L’asta per l’orologino
È un errore che commettiamo spesso: soddisfatti dei singoli passaggi, non consideriamo la destinazione finale e le sue conseguenze. Soldi in tasca e via verso la zona fiera dove a ricevere un cellulare di vecchia generazione con lo schermo leggermente scheggiato attende un sikh paziente, che non contesta il ritardo ma la dimensione del graffio e ottiene 5 euro di sconto (totale 25), andando via felice. 
L’asta per l’orologino da donna è arrivata a 50 euro da ambo le parti. Soltanto allora, vedendo l’interesse, Glauco si ricorda di verificare poiché «qualunque cosa tu venda, esiste qualcun altro che sta vendendone una uguale». Così è: il «gemello» dell’orologio sta su un altro sito a 100 euro. L’albanese offre 55. Andata. Arriva l’indirizzo per la consegna: è un ospedale. Orario di visita dalle 18,30. 
C’è tempo per altre due rapide consegne ravvicinate vicino all’Università. Un garagista si prende due prolunghe con presa multipla per 10 euro l’una. Poi è la volta di un oggetto dal quale Glauco si separa a fatica: il rasoio elettrico del padre, con tanto di scatola originale e garanzia, datata 1953, reso inutile dalla presenza di una folta barba sul viso di chi l’ha ereditato. Alla fine, recedendo, il valore affettivo diventa 30 euro. L’incasso a fine di una giornata che raccoglie le trattative di due settimane sarà di 170.
E ora l’orologio per Maria, l’albanese in ospedale. Quale reparto? La risposta arriva per messaggio, sorprendente: maternità. Entriamo, saliamo. La donna è sulla trentina, dovrebbe partorire l’indomani.
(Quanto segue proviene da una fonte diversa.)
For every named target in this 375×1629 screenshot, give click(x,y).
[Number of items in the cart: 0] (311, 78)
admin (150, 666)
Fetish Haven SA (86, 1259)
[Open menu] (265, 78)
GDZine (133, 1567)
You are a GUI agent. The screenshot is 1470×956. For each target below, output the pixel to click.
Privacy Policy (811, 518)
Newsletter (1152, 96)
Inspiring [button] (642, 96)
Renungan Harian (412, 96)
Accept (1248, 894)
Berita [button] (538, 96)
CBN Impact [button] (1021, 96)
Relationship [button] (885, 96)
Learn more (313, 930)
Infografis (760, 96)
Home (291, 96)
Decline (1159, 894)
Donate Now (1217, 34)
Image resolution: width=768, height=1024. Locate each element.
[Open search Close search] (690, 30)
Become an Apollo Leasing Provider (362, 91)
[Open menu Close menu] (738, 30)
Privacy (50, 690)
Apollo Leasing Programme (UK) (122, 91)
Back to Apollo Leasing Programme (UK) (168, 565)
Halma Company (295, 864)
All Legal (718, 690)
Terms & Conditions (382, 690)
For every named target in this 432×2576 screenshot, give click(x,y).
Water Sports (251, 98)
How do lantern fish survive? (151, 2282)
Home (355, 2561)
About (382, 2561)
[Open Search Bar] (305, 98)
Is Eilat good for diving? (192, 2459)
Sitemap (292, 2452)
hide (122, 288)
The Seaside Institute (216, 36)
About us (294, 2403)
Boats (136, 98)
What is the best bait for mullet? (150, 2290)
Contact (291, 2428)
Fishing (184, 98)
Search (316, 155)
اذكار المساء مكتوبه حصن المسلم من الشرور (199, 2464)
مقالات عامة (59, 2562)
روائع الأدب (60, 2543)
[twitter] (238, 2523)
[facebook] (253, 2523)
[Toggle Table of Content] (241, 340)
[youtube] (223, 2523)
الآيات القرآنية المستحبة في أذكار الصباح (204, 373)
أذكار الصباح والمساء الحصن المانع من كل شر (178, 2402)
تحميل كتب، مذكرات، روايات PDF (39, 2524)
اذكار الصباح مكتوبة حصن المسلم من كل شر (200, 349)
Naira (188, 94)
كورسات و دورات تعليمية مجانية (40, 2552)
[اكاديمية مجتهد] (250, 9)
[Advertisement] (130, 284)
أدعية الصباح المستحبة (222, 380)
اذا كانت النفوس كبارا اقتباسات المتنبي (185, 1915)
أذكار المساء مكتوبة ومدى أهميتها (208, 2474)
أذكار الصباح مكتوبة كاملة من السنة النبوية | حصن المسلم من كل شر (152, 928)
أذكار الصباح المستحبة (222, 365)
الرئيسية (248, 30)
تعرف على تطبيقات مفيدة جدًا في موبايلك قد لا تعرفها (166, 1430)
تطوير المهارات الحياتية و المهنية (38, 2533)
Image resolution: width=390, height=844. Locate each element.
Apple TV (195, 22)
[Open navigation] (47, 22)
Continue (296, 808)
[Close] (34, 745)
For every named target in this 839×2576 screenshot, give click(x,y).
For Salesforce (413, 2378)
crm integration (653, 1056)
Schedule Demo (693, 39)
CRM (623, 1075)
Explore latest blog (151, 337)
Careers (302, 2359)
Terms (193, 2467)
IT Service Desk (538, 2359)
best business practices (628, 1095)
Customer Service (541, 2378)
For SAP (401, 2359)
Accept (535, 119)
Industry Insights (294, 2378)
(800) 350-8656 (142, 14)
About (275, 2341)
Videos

Guarda l’orologio con tenerezza, dice che lo indosserà da quando sua figlia sarà venuta al mondo, per segnare un tempo nuovo, a cui rimetteremo ogni speranza con disincanto. 
Già scelto il nome? Dice che le piacerebbe chiamarla Italia.
Mi sovviene di un articolo che scrissi 25 anni fa per questo giornale. Mi fu chiesto di trovare un albergo che ospitasse ragazze dell’Est. Telefonai a vari informatori. Fu un poliziotto di Vicenza a indirizzarmi a una pensione. La gestivano una signora distinta e il figlio carabiniere. Le ospiti erano sfortunate connazionali di Maria, controllate da un racket che lei non ha conosciuto. Curiosamente, il giorno stesso della pubblicazione dell’articolo la polizia chiuse la pensione che un suo elemento aveva segnalato per le sue note attività. Si chiamava Italia.
Oppure?
«Oppure Alba, come fosse nuova luce».
L’orologio è sul comodino, aspetta di indicarla.